══ Data shown ══

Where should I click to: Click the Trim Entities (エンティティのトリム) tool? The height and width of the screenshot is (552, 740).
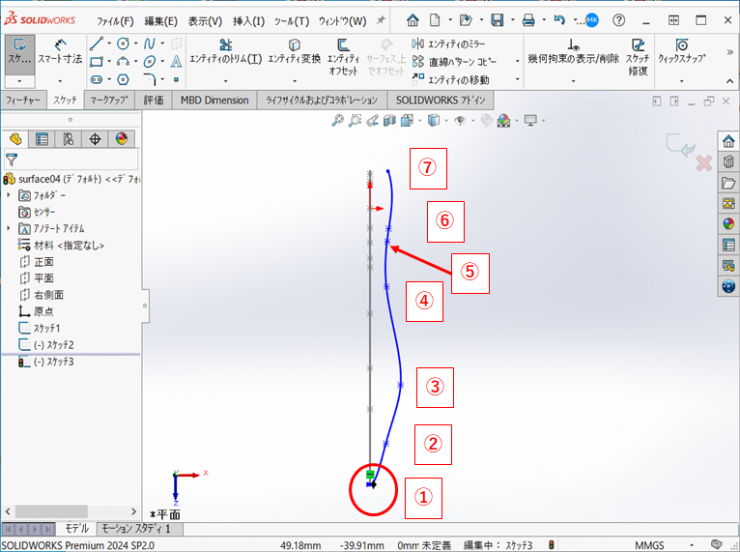[x=225, y=52]
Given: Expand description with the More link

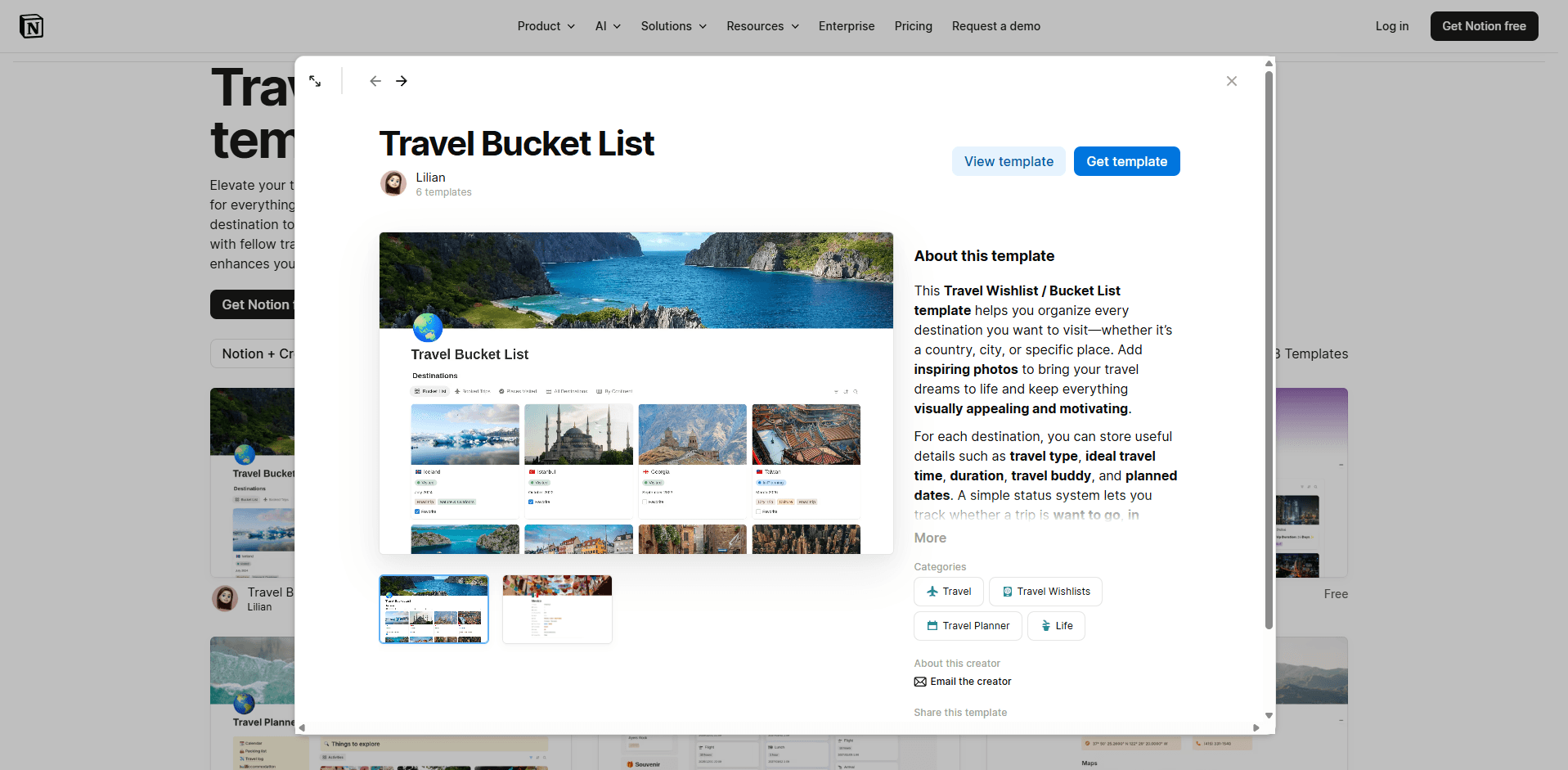Looking at the screenshot, I should (x=930, y=538).
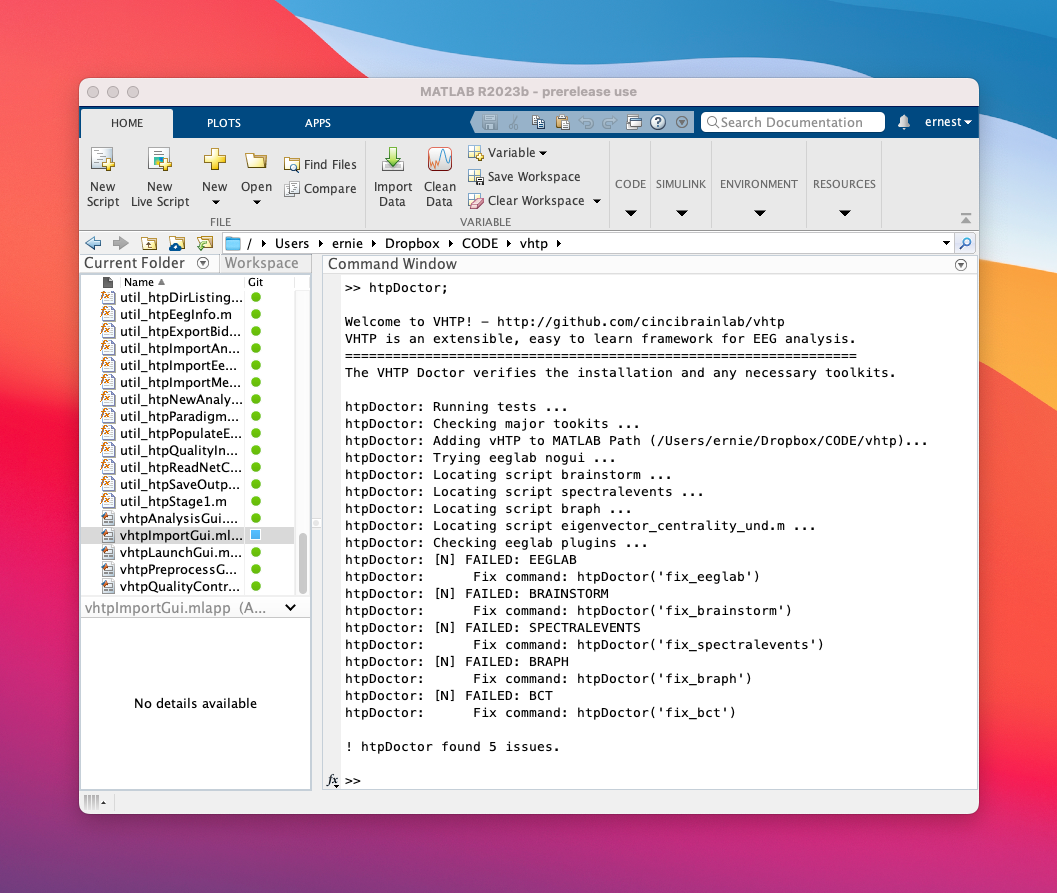Go up one folder level
This screenshot has width=1057, height=893.
(149, 243)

═══

(Exercise description)
For this exercise, output the records exactly but omit their pictures.

(Response below)
Where should I click to: Click the Trim Entities (エンティティのトリム) tool? The height and width of the screenshot is (552, 740).
[x=225, y=52]
Given: Expand description with the More link

Looking at the screenshot, I should (x=930, y=538).
Go up one folder level
This screenshot has width=1057, height=893.
(149, 243)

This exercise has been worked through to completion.